** Extracted entries **
━━━━━━━━━━

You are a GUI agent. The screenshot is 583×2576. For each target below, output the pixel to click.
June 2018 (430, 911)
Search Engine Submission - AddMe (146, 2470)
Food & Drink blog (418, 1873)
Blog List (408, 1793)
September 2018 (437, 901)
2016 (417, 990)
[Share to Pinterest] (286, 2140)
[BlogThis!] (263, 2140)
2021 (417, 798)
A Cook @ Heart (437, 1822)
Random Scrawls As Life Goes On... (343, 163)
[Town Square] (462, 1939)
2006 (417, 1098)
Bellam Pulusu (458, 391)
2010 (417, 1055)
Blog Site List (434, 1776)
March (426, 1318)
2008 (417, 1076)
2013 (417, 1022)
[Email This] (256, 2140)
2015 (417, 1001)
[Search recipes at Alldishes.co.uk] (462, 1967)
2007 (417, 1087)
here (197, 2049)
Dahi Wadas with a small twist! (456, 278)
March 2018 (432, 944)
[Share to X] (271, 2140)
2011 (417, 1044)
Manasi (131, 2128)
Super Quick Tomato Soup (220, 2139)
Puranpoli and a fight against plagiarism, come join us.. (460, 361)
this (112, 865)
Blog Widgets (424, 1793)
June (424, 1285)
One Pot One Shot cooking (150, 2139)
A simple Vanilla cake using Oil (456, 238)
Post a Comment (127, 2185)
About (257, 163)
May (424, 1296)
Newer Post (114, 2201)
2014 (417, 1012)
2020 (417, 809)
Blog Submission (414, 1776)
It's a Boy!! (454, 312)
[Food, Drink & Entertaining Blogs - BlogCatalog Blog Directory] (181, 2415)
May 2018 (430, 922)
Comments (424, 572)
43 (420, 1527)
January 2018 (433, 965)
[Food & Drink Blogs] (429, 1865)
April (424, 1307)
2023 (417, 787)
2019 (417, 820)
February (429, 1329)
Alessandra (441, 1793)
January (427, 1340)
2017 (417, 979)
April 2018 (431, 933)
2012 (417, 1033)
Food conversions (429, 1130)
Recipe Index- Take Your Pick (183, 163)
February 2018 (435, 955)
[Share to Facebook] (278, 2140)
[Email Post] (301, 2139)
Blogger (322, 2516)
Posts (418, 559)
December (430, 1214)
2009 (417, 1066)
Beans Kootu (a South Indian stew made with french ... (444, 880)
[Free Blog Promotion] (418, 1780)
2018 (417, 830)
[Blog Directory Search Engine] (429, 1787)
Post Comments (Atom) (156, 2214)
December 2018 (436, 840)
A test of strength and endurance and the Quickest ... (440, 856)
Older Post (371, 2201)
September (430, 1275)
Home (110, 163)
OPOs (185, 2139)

━━━━━━━━━━

** Your assignment **
Only the lines from the beginning of the listing through the line containing "A simple Vanilla cake using Oil (456, 238)" are wanted, each restated word for word.

** Problem solution **
You are a GUI agent. The screenshot is 583×2576. For each target below, output the pixel to click.
June 2018 (430, 911)
Search Engine Submission - AddMe (146, 2470)
Food & Drink blog (418, 1873)
Blog List (408, 1793)
September 2018 (437, 901)
2016 (417, 990)
[Share to Pinterest] (286, 2140)
[BlogThis!] (263, 2140)
2021 (417, 798)
A Cook @ Heart (437, 1822)
Random Scrawls As Life Goes On... (343, 163)
[Town Square] (462, 1939)
2006 (417, 1098)
Bellam Pulusu (458, 391)
2010 (417, 1055)
Blog Site List (434, 1776)
March (426, 1318)
2008 (417, 1076)
2013 (417, 1022)
[Email This] (256, 2140)
2015 (417, 1001)
[Search recipes at Alldishes.co.uk] (462, 1967)
2007 (417, 1087)
here (197, 2049)
Dahi Wadas with a small twist! (456, 278)
March 2018 (432, 944)
[Share to X] (271, 2140)
2011 (417, 1044)
Manasi (131, 2128)
Super Quick Tomato Soup (220, 2139)
Puranpoli and a fight against plagiarism, come join us.. (460, 361)
this (112, 865)
Blog Widgets (424, 1793)
June (424, 1285)
One Pot One Shot cooking (150, 2139)
A simple Vanilla cake using Oil (456, 238)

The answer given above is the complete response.